But cast your mind back a few years, and you actually may have first laid eyes on Schultz as he served you an iced coffee or an IPA. Schultz worked in Gotham back in 2008-09 as both a barista in Starbucks and a bartender in the Williamsburg hipster joint Surf Bar.

“The cost of living was very frustrating,” he explains, recalling the effort he put into getting the Lumineers off the ground while keeping his own head above water. “I found that the time you have to work on your art can be very limited. But at the same time, it’s one of the most colorful places in the world and I wouldn’t trade the time I lived there for the world.”

It proved to be too much of a challenge for the singer, so both he and his multi-instrumentalist bandmate, Jeremiah Fraites, decided to move to Denver with little more than a suitcase each. It was there that they met cellist Neyla Pekarek, thus completing the core lineup of the group and the trio finally set about carving the rustic, folk-rock sound that has seen them rise to fame so quickly over the last year.

“There’s that saying that it takes 10 years to be an overnight success,” Schultz adds dryly. “That sort of applies to us. We’ve been knocking on the door for a while but all of a sudden, everyone’s inviting us over. But having to wait that long has helped us forge a stronger identity and it’s helped us to realize that the music business is quite a fickle thing.”

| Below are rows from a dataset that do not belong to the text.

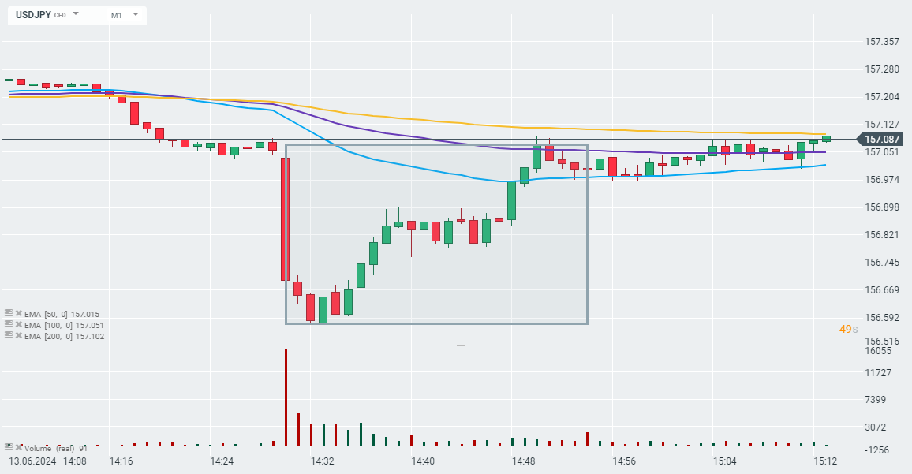Click the large red candle at 14:30
The image size is (912, 474).
coord(285,219)
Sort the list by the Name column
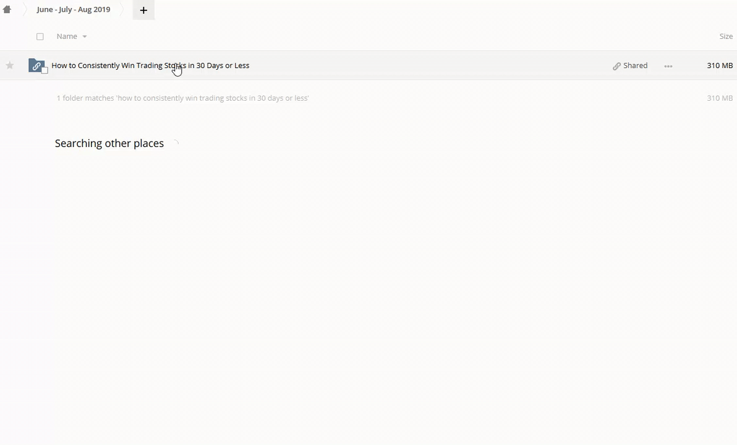This screenshot has height=445, width=737. coord(67,36)
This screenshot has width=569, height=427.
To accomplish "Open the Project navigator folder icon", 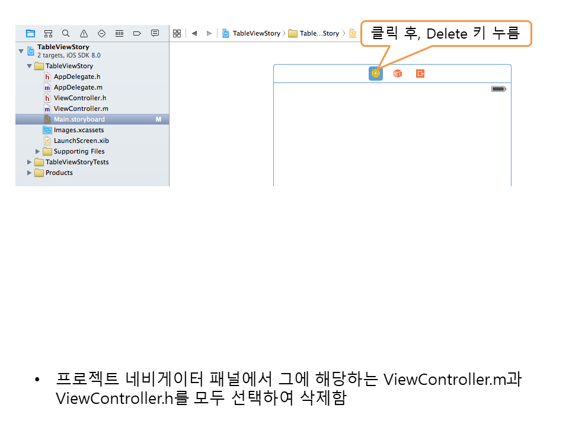I will coord(30,33).
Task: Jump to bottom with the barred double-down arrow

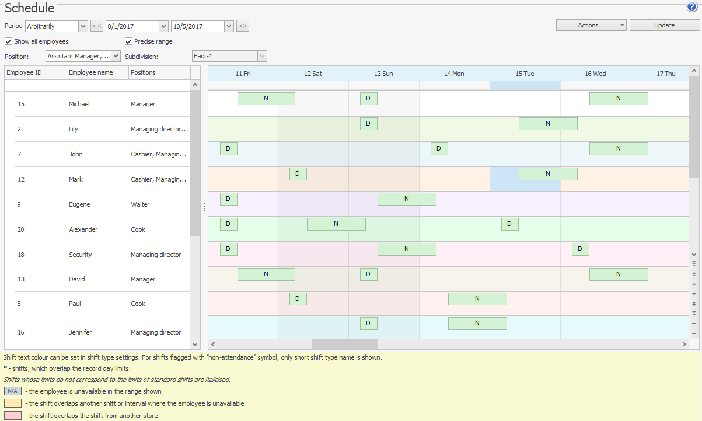Action: click(694, 314)
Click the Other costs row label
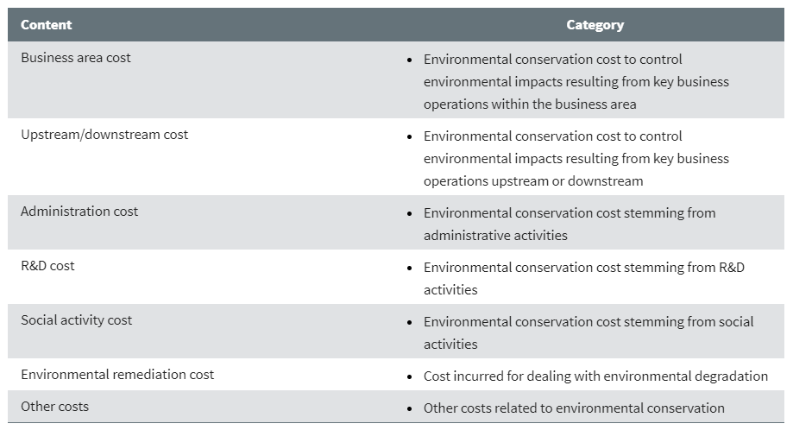This screenshot has height=430, width=793. (x=54, y=406)
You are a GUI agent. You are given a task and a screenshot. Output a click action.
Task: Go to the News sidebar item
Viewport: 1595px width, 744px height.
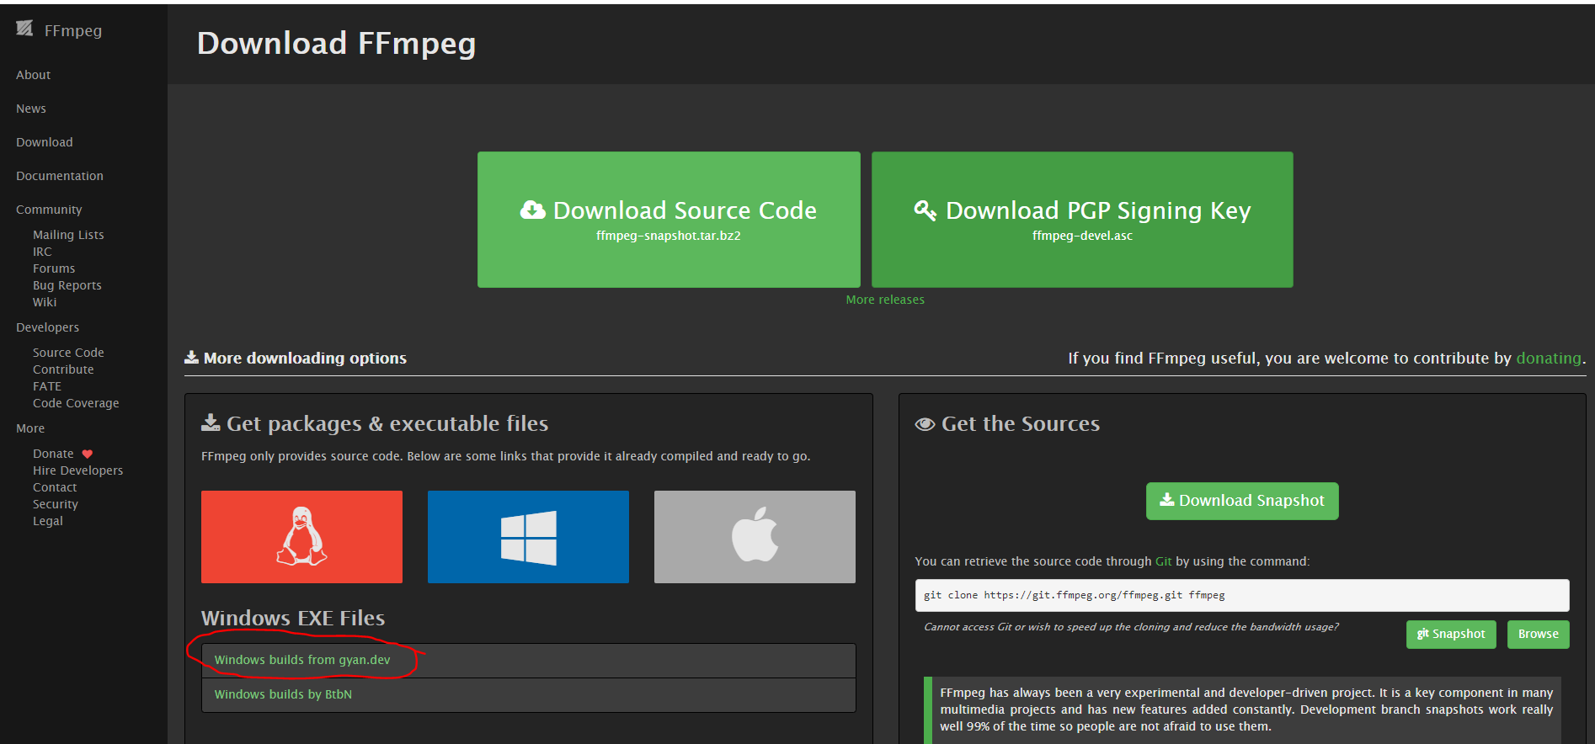tap(31, 109)
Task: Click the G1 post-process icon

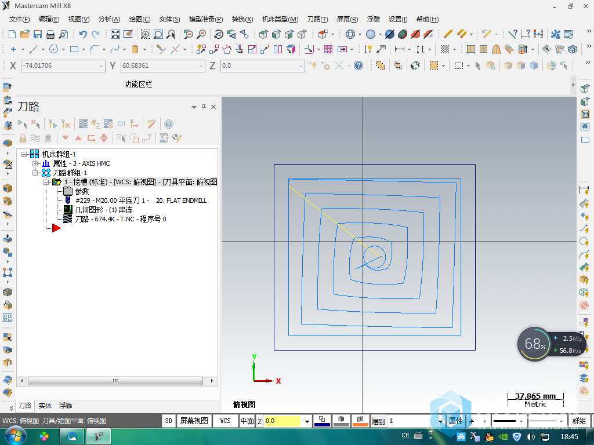Action: click(121, 123)
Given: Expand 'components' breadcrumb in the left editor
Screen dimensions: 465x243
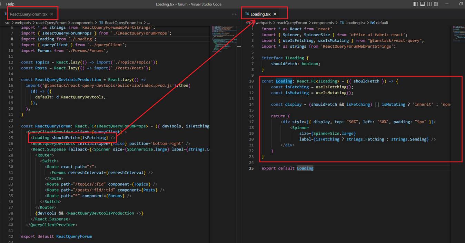Looking at the screenshot, I should click(x=82, y=23).
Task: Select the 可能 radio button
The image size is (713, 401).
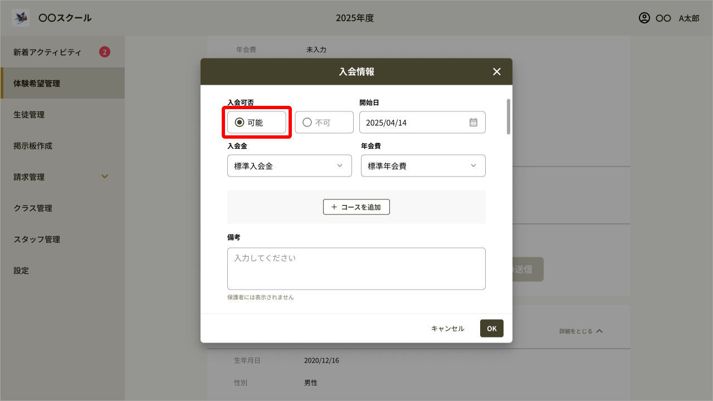Action: pyautogui.click(x=240, y=122)
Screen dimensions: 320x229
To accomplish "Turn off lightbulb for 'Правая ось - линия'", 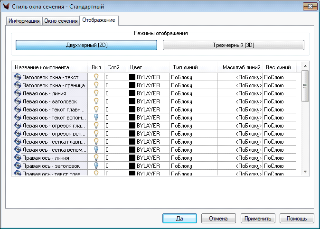I will [96, 157].
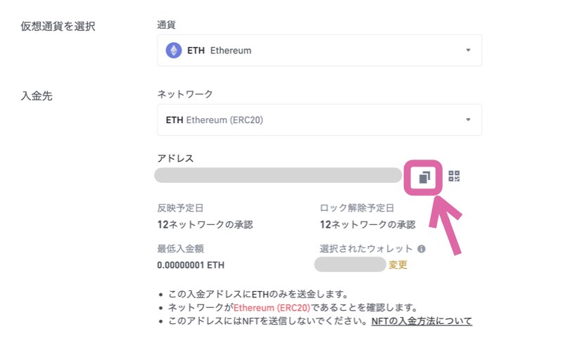Click the blurred selected wallet name

[350, 264]
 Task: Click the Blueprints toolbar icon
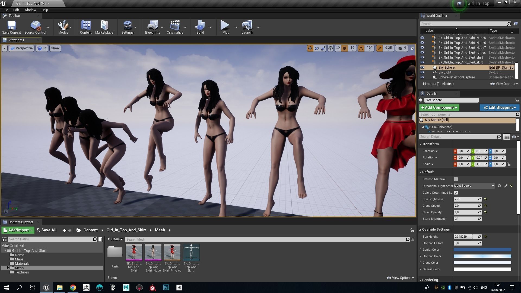click(152, 27)
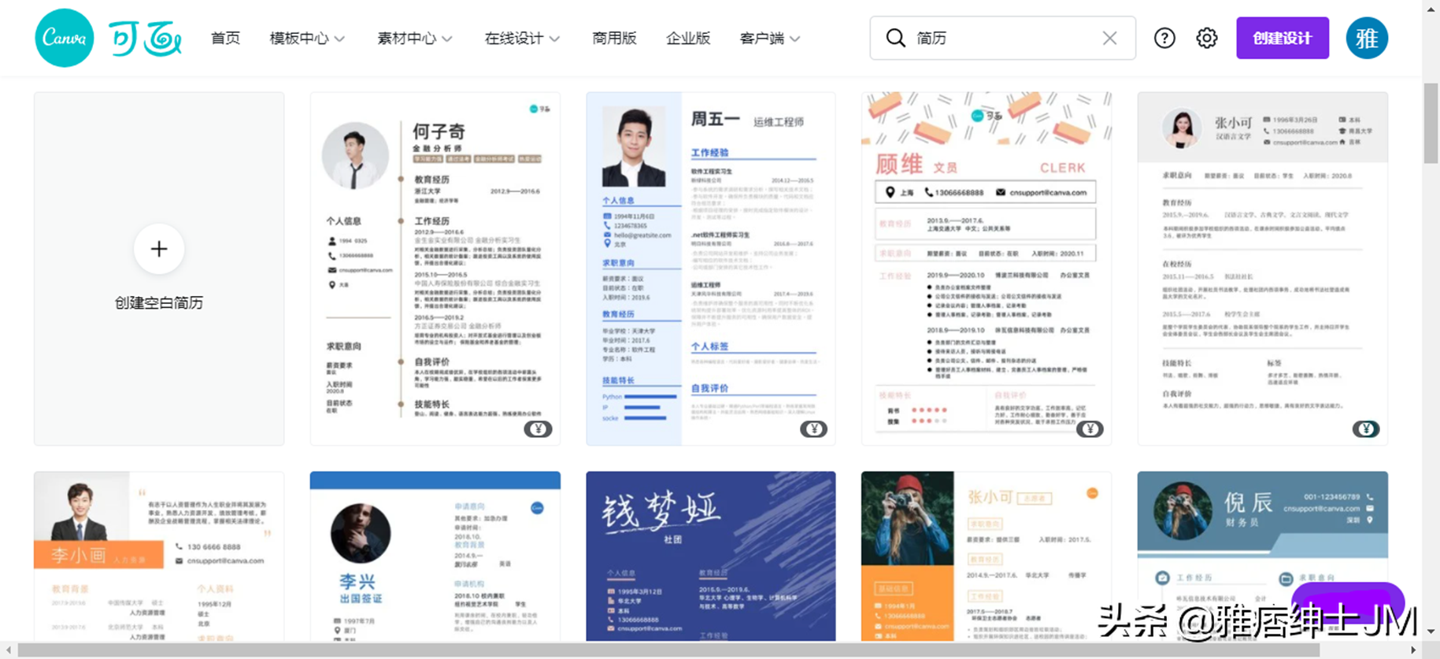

You’d expect Schultz to be more effusive about the Lumineers’ accolades but instead, it’s almost like he’s talking about taking out the trash. He’s obviously been around the block too many times to get carried away, but the one thing that seems to spark some glee into him is the Lumineers’ current tour, opening for Dave Matthews Band (a jaunt which calls at the Barclays Center this Friday). It’s an experience that evidently means more to him than any Grammy nods.

“One of the reasons I got into playing guitar was because I went to a Dave Matthews Band show when I was 15 or 16,” he says. “And here I am all these years later, opening for them. It’s pretty exciting.”